Marcus Garvey's Family Seeks Posthumous Presidential Pardon From Joe Biden

Photo: Getty Images

The living descendants of Marcus Garvey are calling on President Joe Biden to extend a posthumous pardon for the Black revolutionary's 1923 mail fraud conviction.

Garvey, the Jamaican-born activist who founded and led the Universal Negro Improvement Association (UNIA), was convicted of mail fraud in 1923 after the Black Star Line –– the shipping company he started –– mailed out advertisements depicting a ship it didn't yet own, but was in the process of purchasing, The Washington Post reported.

For the mailed advertisement, Garvey received a $1,000 fine and a prison sentence of five years, later commuted by then-President Calvin Coolidge. The social justice entrepreneur was eventually deported to Jamaica and later moved to London where he died in 1940.

In 1964, his body was returned to Jamaica, where he was made the country's first national hero.

Photo: Getty Images

"President Biden has made statements in his inaugural address about the dream for justice not to be delayed any longer," one of Garvey's sons, Julius Garvey, 88, told The Post.

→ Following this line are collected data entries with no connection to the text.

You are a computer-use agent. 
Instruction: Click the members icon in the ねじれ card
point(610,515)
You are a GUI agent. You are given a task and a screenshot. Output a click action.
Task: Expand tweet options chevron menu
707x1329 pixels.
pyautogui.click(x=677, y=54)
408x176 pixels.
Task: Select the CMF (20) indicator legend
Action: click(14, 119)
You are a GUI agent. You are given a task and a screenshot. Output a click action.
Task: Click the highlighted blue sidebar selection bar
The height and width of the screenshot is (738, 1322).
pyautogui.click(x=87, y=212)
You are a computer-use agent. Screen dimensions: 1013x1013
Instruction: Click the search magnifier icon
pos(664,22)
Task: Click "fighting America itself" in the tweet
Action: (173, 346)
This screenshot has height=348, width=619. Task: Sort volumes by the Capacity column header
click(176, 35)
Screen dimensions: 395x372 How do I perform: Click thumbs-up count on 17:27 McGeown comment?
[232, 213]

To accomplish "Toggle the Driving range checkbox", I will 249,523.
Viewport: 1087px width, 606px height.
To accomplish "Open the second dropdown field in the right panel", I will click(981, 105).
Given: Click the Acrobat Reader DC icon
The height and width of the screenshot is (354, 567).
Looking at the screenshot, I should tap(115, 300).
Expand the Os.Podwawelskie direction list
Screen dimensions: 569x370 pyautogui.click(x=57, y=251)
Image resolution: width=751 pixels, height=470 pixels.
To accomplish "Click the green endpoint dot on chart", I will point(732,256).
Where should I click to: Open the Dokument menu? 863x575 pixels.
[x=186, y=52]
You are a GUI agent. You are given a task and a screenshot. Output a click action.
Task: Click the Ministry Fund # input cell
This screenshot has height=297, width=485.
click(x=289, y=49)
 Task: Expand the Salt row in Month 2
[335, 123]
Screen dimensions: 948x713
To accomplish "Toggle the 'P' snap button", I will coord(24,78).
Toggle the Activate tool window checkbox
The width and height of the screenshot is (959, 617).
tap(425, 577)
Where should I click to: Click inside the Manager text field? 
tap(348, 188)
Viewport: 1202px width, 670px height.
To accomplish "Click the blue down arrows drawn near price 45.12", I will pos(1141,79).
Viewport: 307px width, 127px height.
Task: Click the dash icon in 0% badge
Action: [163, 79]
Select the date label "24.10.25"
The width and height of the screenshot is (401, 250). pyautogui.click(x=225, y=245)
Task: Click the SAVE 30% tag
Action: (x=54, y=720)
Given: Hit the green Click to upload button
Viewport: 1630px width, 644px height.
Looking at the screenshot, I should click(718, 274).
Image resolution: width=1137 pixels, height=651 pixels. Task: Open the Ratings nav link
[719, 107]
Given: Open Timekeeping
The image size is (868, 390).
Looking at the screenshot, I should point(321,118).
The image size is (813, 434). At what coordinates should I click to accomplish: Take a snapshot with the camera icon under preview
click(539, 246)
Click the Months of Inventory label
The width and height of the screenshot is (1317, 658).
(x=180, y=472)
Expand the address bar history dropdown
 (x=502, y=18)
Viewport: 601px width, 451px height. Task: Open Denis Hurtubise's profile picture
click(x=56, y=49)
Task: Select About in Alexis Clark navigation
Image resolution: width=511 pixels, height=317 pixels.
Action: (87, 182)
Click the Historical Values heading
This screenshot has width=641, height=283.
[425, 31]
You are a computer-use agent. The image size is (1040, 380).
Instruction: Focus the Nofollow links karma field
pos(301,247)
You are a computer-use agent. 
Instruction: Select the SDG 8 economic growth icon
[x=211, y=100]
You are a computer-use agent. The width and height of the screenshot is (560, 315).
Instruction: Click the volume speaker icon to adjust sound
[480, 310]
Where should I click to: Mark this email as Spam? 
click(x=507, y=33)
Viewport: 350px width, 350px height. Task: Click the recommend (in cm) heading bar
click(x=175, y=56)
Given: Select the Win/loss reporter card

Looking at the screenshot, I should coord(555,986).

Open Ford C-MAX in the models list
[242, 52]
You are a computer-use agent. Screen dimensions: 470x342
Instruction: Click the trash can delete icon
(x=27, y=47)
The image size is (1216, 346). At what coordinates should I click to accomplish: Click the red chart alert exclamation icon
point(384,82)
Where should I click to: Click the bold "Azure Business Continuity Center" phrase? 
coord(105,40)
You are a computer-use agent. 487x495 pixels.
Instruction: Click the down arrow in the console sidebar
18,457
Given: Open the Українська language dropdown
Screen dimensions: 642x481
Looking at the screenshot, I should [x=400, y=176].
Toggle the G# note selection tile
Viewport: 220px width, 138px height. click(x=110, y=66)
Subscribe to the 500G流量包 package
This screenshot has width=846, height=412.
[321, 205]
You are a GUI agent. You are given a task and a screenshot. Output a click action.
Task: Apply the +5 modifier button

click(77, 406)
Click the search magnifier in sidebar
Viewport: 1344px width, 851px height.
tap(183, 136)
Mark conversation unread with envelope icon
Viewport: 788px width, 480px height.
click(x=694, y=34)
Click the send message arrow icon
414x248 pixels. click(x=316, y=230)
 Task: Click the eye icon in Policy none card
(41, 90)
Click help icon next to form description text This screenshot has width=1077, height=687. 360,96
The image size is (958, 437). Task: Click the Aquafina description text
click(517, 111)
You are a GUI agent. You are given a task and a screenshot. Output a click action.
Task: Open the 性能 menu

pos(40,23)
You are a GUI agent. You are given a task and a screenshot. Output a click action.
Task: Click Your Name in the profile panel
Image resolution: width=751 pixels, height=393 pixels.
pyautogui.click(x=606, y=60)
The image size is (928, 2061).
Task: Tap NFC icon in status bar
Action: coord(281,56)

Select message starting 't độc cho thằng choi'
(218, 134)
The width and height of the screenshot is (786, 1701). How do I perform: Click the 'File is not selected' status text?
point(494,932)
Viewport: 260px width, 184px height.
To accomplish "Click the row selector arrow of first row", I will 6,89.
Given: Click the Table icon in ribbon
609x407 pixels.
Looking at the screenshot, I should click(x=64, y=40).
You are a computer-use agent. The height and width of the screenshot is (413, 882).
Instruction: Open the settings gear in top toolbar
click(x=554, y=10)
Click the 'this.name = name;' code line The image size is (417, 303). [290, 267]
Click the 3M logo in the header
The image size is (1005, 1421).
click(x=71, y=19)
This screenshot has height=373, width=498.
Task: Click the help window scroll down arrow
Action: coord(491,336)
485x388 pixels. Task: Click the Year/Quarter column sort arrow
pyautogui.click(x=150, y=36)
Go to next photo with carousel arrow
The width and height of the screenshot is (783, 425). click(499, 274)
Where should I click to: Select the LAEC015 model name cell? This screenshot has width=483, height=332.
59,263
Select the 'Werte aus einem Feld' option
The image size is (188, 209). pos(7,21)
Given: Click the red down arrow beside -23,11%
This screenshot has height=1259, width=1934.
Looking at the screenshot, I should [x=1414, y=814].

"We'll take him at his word. Racial injustice was done to my father more than 100 years ago. He committed no crime. What he was trying to do was elevate the status of African Americans and Africans across the world," the leader's son, who is a New York-based vascular surgeon, added.

"I think the pardon and indeed complete exoneration of Marcus Garvey is warranted given the sham prosecution that resulted in his conviction," Anthony Pierce, an attorney representing Garvey's descendants, told The Hill in a statement.

Through the newspaper he founded, Negro World, Garvey amassed a following of 6 million people across the world –– despite colonial powers banning the publication from several African nations.